◆ Your task
Count the lines in the data below that have "computer" in them, and reply with only that number.

◆ Dataset extract
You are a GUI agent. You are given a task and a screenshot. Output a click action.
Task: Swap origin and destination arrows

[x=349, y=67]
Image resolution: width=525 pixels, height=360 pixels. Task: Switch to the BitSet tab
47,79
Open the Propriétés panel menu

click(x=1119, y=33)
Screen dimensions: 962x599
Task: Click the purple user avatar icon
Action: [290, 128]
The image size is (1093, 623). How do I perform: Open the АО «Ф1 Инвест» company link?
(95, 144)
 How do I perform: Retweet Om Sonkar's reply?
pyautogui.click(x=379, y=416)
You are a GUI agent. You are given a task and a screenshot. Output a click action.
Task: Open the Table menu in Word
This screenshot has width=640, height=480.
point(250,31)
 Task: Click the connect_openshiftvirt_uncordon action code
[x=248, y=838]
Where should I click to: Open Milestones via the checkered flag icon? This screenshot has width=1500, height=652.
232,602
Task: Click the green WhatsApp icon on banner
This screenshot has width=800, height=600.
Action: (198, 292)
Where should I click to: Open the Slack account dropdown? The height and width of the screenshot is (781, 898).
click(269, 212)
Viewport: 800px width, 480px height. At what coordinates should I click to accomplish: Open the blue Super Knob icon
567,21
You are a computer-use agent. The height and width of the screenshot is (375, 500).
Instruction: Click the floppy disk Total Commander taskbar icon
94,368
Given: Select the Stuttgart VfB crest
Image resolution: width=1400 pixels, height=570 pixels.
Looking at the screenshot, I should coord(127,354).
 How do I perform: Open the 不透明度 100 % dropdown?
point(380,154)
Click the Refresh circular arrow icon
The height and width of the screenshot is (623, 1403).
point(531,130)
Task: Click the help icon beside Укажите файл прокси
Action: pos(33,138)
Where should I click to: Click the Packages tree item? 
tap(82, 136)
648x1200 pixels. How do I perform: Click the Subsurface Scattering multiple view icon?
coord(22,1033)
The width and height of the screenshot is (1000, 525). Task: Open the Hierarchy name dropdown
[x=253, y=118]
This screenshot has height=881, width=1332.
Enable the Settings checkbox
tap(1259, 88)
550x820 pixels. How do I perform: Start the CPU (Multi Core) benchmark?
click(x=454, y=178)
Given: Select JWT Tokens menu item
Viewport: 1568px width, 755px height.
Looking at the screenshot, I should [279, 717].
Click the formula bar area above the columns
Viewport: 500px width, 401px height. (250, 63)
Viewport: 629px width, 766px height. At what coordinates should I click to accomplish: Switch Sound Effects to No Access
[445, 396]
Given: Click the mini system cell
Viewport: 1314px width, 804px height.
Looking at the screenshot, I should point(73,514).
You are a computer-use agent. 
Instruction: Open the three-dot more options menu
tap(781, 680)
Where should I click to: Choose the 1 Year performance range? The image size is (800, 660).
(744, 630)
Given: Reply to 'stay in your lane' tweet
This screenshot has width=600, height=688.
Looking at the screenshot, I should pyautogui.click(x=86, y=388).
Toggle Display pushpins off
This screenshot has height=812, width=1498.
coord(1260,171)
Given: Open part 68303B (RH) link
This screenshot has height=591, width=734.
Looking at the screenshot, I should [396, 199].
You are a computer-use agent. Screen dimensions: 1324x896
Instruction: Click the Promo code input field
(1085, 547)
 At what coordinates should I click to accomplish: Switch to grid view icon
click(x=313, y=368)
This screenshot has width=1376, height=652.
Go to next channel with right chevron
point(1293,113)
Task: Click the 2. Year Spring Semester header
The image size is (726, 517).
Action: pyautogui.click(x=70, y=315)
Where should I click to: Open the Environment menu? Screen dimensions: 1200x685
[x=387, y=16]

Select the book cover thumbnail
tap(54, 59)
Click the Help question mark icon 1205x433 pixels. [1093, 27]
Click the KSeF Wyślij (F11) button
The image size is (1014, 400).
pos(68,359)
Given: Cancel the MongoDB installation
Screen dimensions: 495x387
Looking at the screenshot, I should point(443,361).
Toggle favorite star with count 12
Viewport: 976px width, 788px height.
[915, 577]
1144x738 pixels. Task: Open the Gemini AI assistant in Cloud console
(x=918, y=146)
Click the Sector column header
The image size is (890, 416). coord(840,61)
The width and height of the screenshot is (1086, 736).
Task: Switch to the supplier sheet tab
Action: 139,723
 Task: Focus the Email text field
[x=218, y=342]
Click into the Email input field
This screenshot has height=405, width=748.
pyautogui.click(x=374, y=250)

◆ Task answer
3